İtilaf Devletleri, Türkiye’nin taksimine yol bulmak emeliyle, Yunanlılara işgal ettirdikleri Batı Anadolu’da yaptırdıkları baskı, öldürme ve yok etme hareketlerini, bu defa da Ermeniler vasıtasıyla Adana, Maraş, Urfa ve Antep’te uyguluyorlardı. Güney ve Güneydoğu Anadolu çok rahatsızdı; kurtuluş çareleri arıyor ve bunun için de silahlanıyordu. Onların bu çabalarını, gayretlerini çok yakından izlemekte olan Anadolu ve Rumeli Müdafaa-i Hukuk Cemiyeti Heyet-i Temsiliyesi Başkanı Mustafa Kemal Paşa,

1 Kasım 1919’da Sivas’tan Everek Belediye Başkanlığı’na gönderdiği bir yazıda, Kilikya Kuva-yı Milliye Komutanlığı’na topçu Binbaşısı Kemal Bey’in, yardımcılığına da Yüzbaşı Osman Bey’in tayin edildiğini bildirdi. Görevleri devam ettiği sürece Kemal Bey, Doğan takma adını, Osman Bey de Tufan takma adını kullanacaktı.

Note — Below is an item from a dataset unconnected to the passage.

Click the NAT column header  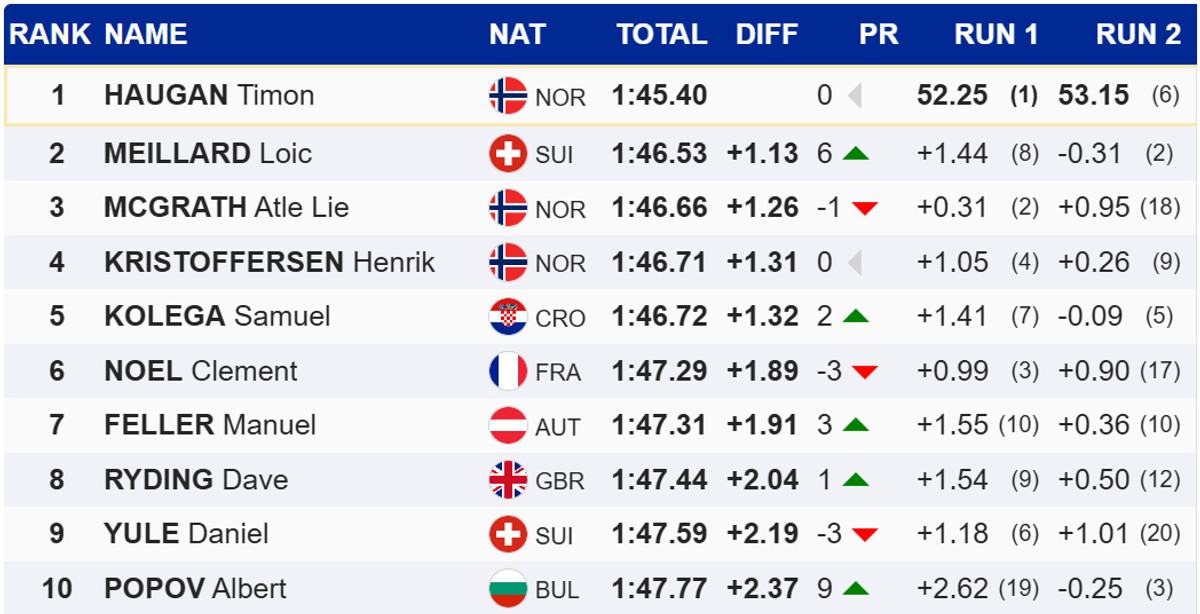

Kemal Bey’in komuta edeceği cephenin doğu kısmını Tufan Bey, batı kısmını da Ratib Bey idare edecekti. Heyet-i Temsiliye adına Mustafa Kemal Paşa tarafından ilgililere bir genelge gönderilerek işgallerin İtilaf devletleri nezdinde protesto edilmesi ve Avrupa, Amerika kamuoyuna duyurulması istenmişti. Bu yüzden yurdun hemen her tarafından gönderilen telgraflarla Maraş, Antep ve Urfa şehirlerinin işgali protesto edildi. Antep, Urfa ve Maraş’ın Fransızlar tarafından işgal edilmesinin Anadolu’da uyandırdığı yankıların akabinde, General Gouraud’dan önce Suriye’de Fransız Yüksek Komiseri olarak görev yapan Georges Picot Mustafa Kemal ile görüşmek üzere Sivas’a gitmişti. Fransızlar, Mustafa Kemal ve Müdafaa-i Hukuk cemiyetlerinin ve halkın tepkilerinden oldukça etkilenmişlerdi.

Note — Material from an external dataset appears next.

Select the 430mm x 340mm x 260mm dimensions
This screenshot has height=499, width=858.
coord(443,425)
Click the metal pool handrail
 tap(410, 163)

7 Aralık 1919’da Mustafa Kemal ile görüşen Picot, Mustafa Kemal’in “bölgedeki Fransız işgalinin sona erdirilmesi, aksi takdirde Türklerin bu toprakları geri almak için savaşa devam edeceği” şeklindeki sözlerine karşılık Fransa’nın Osmanlı Devleti’nin bağımsızlığını desteklediğini, Sivas’a hareketinden önce Ermeni kıtalarına yeni işgal olunan yerlerden çekilmelerini emrettiğini söylemiştir. Ayrıca, Adana’dan kendilerine sağlanacak olan ekonomik ayrıcalıklara karşılık olarak Maraş, Antep, Urfa ve Kilikya’nın boşaltılmasının ve barış konferansında diğer İtilaf Devletlerinin de bu konuda Fransa’yı örnek alarak işgal ettikleri yerleri terketmelerinin mümkün olabileceğini, bu bölgelerde Fransızlara karşı silahlı bir ayaklanma meydana getirilmemesini istiyordu. Kendisine, Fransızlar ve Ermeniler tarafından sebebiyet verilmedikçe, Müslümanların silahlı bir tecavüzde bulunmayacakları bildirildi. Mustafa Kemal-Picot görüşmesine rağmen Türk-Fransız ilişkileri gittikçe bozulmuş, bu görüşmelerden de bir sonuç çıkmamış, bölgede Fransızların tutumunda hiç bir değişiklik meydana gelmemişti.